→ **ARTICLE**:
------------------------------------

Connecting youth to this landscape and its cultural traditions is not only about social justice. We must figure out how to adapt our land management to a rapidly changing climate. The Southwest, where Bears Ears sits, is facing its worst drought in 1200 years. All five tribes of the intertribal coalition remember the last drought over a millennia ago because our ancestors saw it, and these stories are codified in our history.
As someone who’s trained in western science and policy, I know the shortcomings and strengths of this approach to addressing climate challenges. Native languages and cultures hold thousands of years of tested knowledge about specific ecosystems. Yet it is still no panacea for tackling global climate change alone. We need multiple perspectives, like the ones represented by the co-management of Bears Ears, to address these large and complex issues.
All five tribes of the intertribal coalition remember the last drought over a millennia ago, because our ancestors saw it, and these stories are codified in our history.

------------------------------------

→ **DATA LINES**:
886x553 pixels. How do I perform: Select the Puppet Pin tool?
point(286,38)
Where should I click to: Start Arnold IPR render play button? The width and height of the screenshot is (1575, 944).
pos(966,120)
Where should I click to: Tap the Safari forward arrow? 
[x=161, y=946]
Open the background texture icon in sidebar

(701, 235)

------------------------------------

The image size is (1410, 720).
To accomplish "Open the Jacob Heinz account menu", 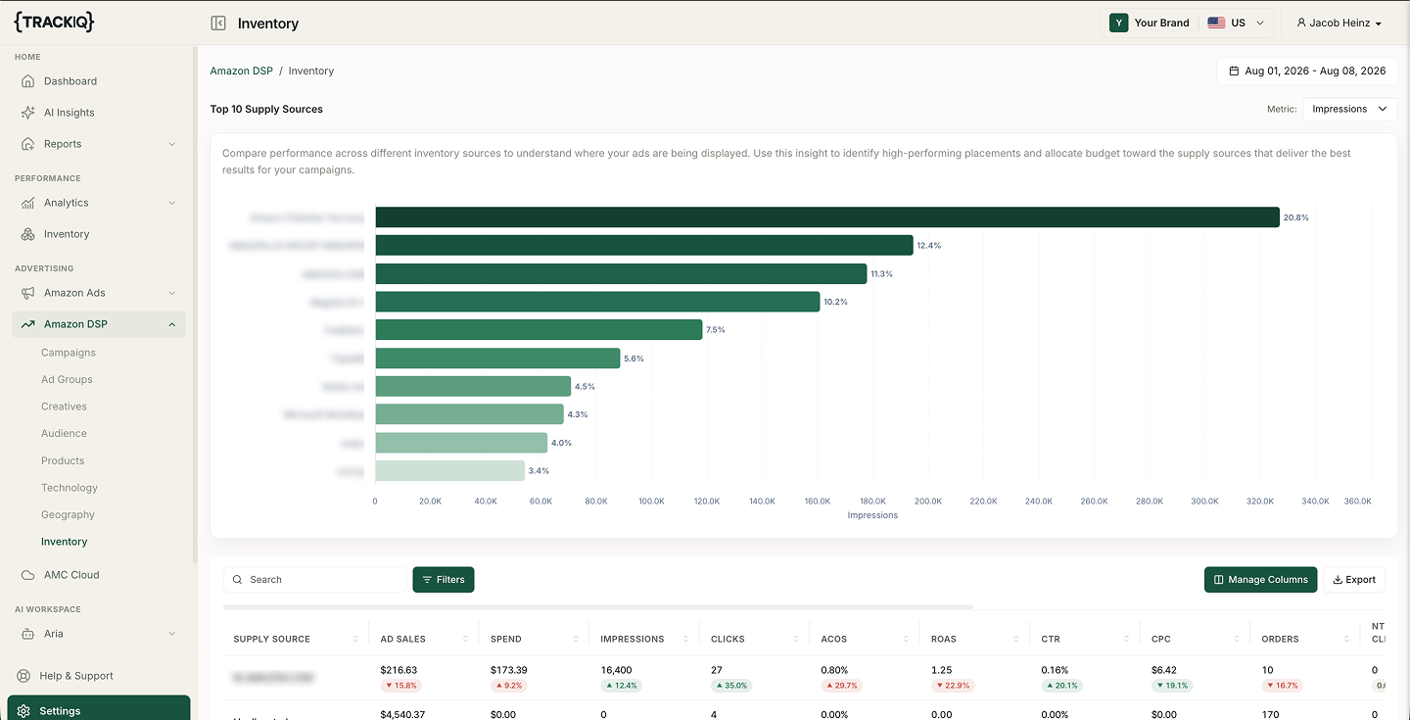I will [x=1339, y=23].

------------------------------------

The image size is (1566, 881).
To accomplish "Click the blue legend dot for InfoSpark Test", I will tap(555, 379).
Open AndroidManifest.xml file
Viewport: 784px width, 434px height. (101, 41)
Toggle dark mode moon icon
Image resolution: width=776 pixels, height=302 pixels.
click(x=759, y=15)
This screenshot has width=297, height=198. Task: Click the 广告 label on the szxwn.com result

------------------------------------

→ **WHAT YOU WILL DO**:
- a) According to the Bears Ears passage, the Southwest is facing its worst drought in how many years?
- b) Write a continuation of the Bears Ears passage, picking up after its final sentence.
The entries have nothing to do with the Bears Ears passage.

→ **ANSWERS TO THE PROBLEMS**:
- a) 1200 years.

- b)
Tribal co-management of Bears Ears is likely to become a target for the political right. Bears Ears was one of the first policy priorities of the Trump administration’s initial year in office because it represented a significant gain for environmental goals and tribes. It’s not hard to imagine a variety of nightmarish scenarios of what could happen to my community and our recent gains should another Republic administration come into power. What gives me hope is that we’ve built a coalition of Native and non-Native communities who show up politically and protest. As one preeminent Federal Indian Law lawyer said in 2017 when the Trump administration reduced Bears Ears by 85 percent, “Oh shit, now the Indians have allies.”
Bears Ears represents a culmination of tribes’ decades-long efforts to rebuild themselves as Nations and a unique approach to federal land management. We are looking to a future in which the challenges of our natural world directly threaten our civilization. We will all share this future, and we have a choice: we can fight over what it looks like or we can work together.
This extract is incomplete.